Getting the new Carbonyx technology to work has been difficult, Executive Vice President and Chief Financial Officer Dave Burritt said.
"When we started, it certainly had its challenges both from an equipment perspective as well as process control perspective. But a lot of engineering has been put in place and I think there is a pretty good light at the end of this tunnel," Burritt said. "We really are in control of everything else to go to the next module if we ever feel that it’s going to be needed."
U.S. Steel executives outlined the new directions the company will take at its Gary and Alabama facilities during the most recent quarterly conference call, where they announced the company lost $2.1 billion last year. New CEO Mario Longhi has been leading a an effort to make the steelmaker more efficient, so it does not hemorrhage as much red ink during economic downturns.
Longhi said the steelmaker was pursuing permits to switch the blast furnace at Fairfield Works in Alabama with an electric arc furnace, commonly used by mini-mills to melt shredded scrap into a lower-grade steel than the metal that's made in Northwest Indiana for cars and appliances. Traditional blast furnaces cost more to operate because they run day and night and forge steel from raw materials, whose prices are subject to the ups and downs of the free market.
Electric arc furnaces, on the other hand, essentially recycle steel from junk cars and scrapped washers and dryers. They require fewer workers, can be turned on and off, and can be operated during off-peak hours to save money on electricity costs. U.S. Steel will save on the cost of shipping raw materials, such as coke and iron ore, to Fairfield.
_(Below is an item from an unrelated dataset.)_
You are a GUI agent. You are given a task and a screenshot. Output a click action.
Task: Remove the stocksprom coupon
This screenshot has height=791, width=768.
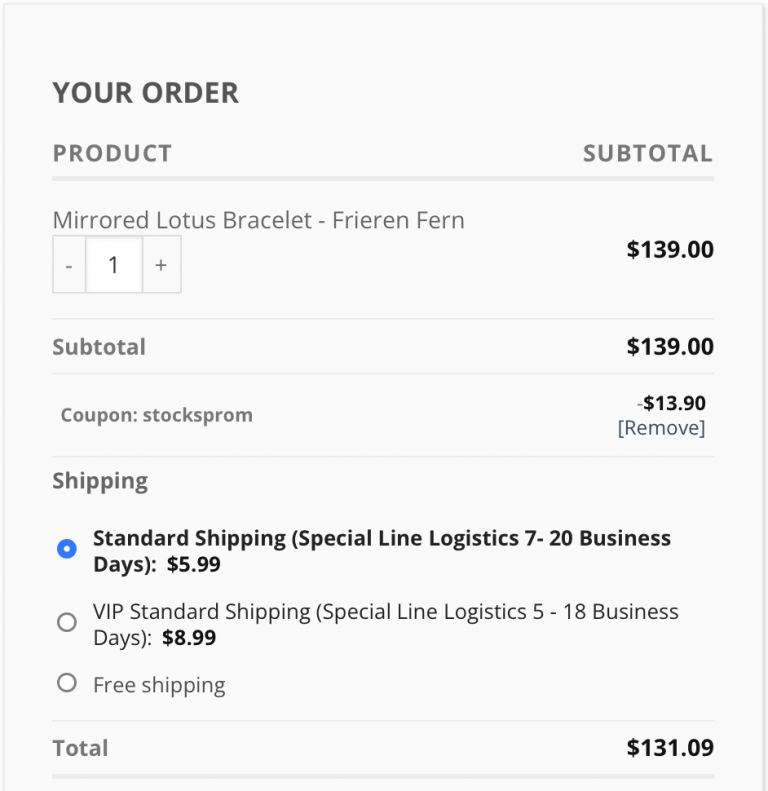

The steelmaker also will duck the $100 million tab for re-lining the blast furnace, an expensive but necessary maintenance project, said New York City-based steel analyst Charles Bradford.
After the blast furnace is replaced in 2017, the Alabama plant's production capacity will be downgraded from 2.1 million tons a year to 1.1 million tons a year. U.S. Steel already has begun the engineering because it believes there is a strong business case to be made for the project.
"The move to (electric arc furnace) based steel-making at Fairfield would improve our raw materials position for both iron ore and coke and would reduce our exposure to the merchant coal market," Longhi said. "This improved raw materials position could provide more opportunities to benefit from our iron ore resources and could reduce the need to maintain our coke making infrastructure at its current level."
The switch will mean at smaller headcount at the plant, but it likely will be achieve through the attrition that will naturally take place with an aging workforce, Burritt said.
"It is too far out, but you are going to remember we have a natural attrition that it’s natural to the company, so I wouldn’t dwell on that being any issue going into the future nor our people should be concerned with it, because its just natural stuff that could eventually happen," he said. "There wouldn’t be any need for a drastic move there."